– ¡Mira, Darren, qué hermosas! ¡Las primeras dalias! No creía que llegaran a florecer. No, no las cojas. Están muy bonitas aquí.
El niño se había agachado y tendía ya la mano hacia las flores, pero al hablar ella se enderezó y se metió la sucia mano en el bolsillo.
– ¿No las quiere para la Virgen?
– Para Nuestra Señora tenemos ya las rosas de tu tío.
¡Si al menos fueran de su tío! Pensó que debía preguntárselo. No podía seguir con aquello, ofreciendo a Nuestra Señora flores robadas, si es que eran robadas. Pero ¿y si no lo eran y ella le acusaba injustamente? En ese caso, destruiría todo lo que había entre ellos dos. Y ahora no podía perderlo. Por otra parte, eso podría meterle en la cabeza la idea del robo. Surgieron en su mente aquellas frases recordadas a medias: corrupción de la inocencia, ocasión de pecado. Decidió que le convendría pensar profundamente al respecto. Pero ahora no, todavía no.

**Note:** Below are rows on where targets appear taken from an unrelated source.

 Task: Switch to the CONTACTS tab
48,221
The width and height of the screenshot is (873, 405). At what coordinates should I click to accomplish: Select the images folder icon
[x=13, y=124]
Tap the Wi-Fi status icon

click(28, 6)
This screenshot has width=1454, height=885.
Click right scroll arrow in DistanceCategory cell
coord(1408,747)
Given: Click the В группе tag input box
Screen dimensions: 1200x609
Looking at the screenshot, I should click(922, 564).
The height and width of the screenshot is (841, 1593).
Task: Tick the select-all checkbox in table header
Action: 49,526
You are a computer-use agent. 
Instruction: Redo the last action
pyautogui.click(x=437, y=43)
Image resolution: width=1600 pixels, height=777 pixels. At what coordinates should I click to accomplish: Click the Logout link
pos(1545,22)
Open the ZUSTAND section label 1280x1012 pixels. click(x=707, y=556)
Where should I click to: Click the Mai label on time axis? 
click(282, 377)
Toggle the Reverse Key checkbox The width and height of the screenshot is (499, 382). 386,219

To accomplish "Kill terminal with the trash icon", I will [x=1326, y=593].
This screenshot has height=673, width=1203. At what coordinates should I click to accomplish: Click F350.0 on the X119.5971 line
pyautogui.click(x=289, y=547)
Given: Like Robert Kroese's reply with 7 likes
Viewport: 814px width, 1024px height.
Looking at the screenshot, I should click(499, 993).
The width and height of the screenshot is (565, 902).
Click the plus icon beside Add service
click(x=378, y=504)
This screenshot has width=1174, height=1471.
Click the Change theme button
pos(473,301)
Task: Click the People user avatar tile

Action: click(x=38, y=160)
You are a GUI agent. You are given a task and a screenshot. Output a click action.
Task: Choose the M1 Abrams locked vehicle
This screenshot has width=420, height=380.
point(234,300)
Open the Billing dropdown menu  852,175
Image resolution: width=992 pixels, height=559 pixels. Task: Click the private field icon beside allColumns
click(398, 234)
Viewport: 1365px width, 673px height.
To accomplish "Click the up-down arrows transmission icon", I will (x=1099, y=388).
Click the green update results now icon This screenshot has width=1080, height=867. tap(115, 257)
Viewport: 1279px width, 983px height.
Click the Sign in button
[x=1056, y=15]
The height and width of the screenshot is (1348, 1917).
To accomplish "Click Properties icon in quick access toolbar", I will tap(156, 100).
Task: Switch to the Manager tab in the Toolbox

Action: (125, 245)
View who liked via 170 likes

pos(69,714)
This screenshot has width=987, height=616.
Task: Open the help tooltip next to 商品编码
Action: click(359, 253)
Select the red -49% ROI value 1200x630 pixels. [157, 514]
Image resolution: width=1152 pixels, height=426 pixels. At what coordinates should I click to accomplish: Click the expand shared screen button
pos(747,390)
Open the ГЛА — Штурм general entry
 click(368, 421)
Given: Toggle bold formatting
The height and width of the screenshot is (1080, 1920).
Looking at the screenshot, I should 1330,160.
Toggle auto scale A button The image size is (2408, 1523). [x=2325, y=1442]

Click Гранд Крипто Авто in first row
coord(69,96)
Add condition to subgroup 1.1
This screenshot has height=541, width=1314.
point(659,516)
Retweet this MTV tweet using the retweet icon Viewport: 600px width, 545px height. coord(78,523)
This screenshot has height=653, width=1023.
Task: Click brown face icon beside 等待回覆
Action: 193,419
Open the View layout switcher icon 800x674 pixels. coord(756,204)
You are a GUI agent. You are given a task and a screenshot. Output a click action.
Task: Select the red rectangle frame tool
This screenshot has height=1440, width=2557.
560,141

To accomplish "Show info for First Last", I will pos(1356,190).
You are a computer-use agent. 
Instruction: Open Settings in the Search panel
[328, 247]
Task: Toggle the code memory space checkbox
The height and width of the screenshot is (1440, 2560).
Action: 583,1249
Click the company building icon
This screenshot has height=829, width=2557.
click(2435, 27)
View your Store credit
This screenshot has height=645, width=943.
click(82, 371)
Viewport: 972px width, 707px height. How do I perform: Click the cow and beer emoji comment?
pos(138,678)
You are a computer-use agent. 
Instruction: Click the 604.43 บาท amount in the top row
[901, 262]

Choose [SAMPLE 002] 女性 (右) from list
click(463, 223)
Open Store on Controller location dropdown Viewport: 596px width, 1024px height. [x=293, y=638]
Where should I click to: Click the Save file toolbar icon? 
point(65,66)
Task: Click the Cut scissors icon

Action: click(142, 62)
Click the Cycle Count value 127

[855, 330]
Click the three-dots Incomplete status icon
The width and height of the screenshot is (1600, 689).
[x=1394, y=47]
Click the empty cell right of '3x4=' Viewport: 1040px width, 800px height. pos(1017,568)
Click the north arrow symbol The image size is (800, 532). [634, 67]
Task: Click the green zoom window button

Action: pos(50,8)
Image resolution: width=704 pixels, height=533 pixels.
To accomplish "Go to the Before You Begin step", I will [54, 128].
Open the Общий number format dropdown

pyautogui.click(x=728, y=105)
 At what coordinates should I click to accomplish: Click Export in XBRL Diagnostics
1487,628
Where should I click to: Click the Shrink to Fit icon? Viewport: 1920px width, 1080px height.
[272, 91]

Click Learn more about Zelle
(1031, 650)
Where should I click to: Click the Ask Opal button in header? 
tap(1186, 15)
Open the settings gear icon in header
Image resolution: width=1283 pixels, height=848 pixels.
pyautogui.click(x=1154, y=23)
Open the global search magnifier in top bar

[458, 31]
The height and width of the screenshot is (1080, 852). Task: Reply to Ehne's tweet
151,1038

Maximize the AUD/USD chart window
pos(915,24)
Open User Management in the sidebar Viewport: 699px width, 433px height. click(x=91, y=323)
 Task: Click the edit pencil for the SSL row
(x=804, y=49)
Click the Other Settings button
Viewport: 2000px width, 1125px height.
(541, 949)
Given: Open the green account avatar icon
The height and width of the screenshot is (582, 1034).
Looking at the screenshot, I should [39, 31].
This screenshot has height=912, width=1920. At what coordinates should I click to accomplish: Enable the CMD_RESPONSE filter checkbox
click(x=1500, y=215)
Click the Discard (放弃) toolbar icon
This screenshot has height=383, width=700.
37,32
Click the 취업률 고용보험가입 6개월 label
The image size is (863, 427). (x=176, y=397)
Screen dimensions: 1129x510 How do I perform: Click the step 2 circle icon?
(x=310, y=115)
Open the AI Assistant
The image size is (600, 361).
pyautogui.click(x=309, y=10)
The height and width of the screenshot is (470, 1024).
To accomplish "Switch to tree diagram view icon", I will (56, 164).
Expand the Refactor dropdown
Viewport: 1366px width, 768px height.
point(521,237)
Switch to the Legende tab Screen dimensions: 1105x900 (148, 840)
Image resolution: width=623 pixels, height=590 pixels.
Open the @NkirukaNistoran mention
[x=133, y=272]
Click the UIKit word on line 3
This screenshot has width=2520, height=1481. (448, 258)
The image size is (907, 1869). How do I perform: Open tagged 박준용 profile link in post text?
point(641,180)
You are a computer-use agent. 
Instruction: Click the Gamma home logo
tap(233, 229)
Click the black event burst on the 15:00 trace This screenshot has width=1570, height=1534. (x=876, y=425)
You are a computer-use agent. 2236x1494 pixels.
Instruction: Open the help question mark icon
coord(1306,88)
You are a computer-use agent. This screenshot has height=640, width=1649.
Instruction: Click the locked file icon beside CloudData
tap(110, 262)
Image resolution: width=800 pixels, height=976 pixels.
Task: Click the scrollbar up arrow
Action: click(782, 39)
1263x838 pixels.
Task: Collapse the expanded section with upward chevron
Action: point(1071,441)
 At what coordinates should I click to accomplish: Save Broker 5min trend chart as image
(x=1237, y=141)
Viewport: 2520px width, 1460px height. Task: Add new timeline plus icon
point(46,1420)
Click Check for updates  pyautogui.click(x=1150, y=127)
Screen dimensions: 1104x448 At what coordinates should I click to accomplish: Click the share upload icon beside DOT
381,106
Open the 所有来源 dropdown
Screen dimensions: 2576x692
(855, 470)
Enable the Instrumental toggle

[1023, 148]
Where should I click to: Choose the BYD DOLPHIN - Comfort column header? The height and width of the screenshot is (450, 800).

Buscó en su bolso su llavero de madera, y trató de introducir la llave en la cerradura. Sin embargo, no pudo conseguirlo. Perpleja, pero todavía tranquila, hizo girar el pomo y la pesada puerta de hierro se abrió. Ya estaba abierta, pues había una llave en la cerradura por el otro lado. El pasillo estaba silencioso y a oscuras, y la puerta de roble que conducía a la sacristía pequeña, a la izquierda, estaba bien cerrada. Por consiguiente, el padre Barnes debía de encontrarse allí. Sin embargo, era extraño que hubiera llegado antes que ella. ¿Y por qué no había dejado encendida la luz del pasillo? Cuando su mano enguantada encontró el interruptor, Darren se escabulló junto a ella, en dirección a la reja de hierro forjado que separaba el pasillo de la nave de la iglesia. Le gustaba encender un cirio cuando llegaba, pasando sus delgados brazos a través de la reja para llegar al candelabro y a la caja de las limosnas. Al iniciar su camino, ella le había entregado, como de costumbre, una moneda de diez peniques, y ahora oyó un leve tintineo mientras el niño metía su vela en el soporte y buscaba las cerillas sujetas por una cadenilla al brazo metálico.